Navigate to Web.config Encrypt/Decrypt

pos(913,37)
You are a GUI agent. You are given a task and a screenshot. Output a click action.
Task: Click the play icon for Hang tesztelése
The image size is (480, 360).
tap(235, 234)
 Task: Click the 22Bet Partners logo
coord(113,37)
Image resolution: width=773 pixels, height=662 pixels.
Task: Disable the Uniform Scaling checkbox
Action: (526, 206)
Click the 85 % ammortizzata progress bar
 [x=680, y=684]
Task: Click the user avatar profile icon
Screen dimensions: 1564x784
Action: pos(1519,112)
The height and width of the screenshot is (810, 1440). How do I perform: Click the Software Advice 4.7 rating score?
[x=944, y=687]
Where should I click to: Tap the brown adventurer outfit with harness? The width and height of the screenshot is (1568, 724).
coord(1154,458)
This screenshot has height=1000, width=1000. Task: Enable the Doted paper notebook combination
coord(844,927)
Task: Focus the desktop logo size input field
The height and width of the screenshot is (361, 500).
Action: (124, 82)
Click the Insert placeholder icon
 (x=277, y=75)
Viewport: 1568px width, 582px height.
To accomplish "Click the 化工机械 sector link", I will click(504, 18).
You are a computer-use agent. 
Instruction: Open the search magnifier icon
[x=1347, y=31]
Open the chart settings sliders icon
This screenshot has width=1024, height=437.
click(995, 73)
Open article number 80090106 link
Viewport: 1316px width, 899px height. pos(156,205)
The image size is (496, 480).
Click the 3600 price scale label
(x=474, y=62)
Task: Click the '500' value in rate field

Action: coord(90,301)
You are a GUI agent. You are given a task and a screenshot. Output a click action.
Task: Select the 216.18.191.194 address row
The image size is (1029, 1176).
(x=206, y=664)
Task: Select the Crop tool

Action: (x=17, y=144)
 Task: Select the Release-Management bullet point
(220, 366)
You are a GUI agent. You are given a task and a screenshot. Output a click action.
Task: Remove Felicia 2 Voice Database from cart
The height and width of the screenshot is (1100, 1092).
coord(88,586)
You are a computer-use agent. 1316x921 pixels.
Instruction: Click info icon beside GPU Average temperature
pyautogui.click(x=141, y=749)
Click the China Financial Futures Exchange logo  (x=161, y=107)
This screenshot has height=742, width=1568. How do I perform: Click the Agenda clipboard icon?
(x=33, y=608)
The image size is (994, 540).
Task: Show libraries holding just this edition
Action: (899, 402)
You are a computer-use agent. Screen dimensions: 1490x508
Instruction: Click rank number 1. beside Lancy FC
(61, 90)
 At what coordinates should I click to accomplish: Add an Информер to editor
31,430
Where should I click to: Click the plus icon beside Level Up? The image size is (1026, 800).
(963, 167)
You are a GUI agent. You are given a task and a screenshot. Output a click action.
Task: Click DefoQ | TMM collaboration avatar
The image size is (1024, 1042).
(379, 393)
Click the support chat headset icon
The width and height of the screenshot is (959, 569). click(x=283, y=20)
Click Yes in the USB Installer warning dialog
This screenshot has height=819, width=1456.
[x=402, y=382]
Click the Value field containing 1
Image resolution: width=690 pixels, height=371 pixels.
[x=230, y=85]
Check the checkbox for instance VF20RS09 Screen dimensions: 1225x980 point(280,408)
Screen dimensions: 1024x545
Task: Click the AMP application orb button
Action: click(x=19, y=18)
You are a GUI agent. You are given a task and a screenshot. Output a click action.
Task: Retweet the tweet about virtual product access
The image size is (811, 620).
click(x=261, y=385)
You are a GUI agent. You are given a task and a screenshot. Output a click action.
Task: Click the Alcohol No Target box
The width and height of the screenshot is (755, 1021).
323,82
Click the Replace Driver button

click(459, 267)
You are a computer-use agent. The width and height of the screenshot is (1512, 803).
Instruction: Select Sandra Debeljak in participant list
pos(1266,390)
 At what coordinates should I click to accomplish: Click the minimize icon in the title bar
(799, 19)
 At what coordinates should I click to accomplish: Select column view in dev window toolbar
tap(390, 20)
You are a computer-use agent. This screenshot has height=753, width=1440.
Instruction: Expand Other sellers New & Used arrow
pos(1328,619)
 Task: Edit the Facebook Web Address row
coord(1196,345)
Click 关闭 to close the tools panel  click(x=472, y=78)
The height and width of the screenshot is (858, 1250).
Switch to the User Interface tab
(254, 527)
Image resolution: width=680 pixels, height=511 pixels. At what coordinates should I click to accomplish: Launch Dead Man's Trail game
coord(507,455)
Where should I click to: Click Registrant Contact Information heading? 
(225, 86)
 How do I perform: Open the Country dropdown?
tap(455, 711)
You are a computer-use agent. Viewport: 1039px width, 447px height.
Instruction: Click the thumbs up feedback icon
——————————
Required work
Locate every line in the records above that contains the word "pixels" and copy each one out. Case counts.

Exercise output
Image resolution: width=773 pixels, height=662 pixels.
You are a computer-use agent. 1316x921 pixels.
Image resolution: width=690 pixels, height=371 pixels.
Image resolution: width=680 pixels, height=511 pixels. At what coordinates should I click to accomplish: Launch Dead Man's Trail game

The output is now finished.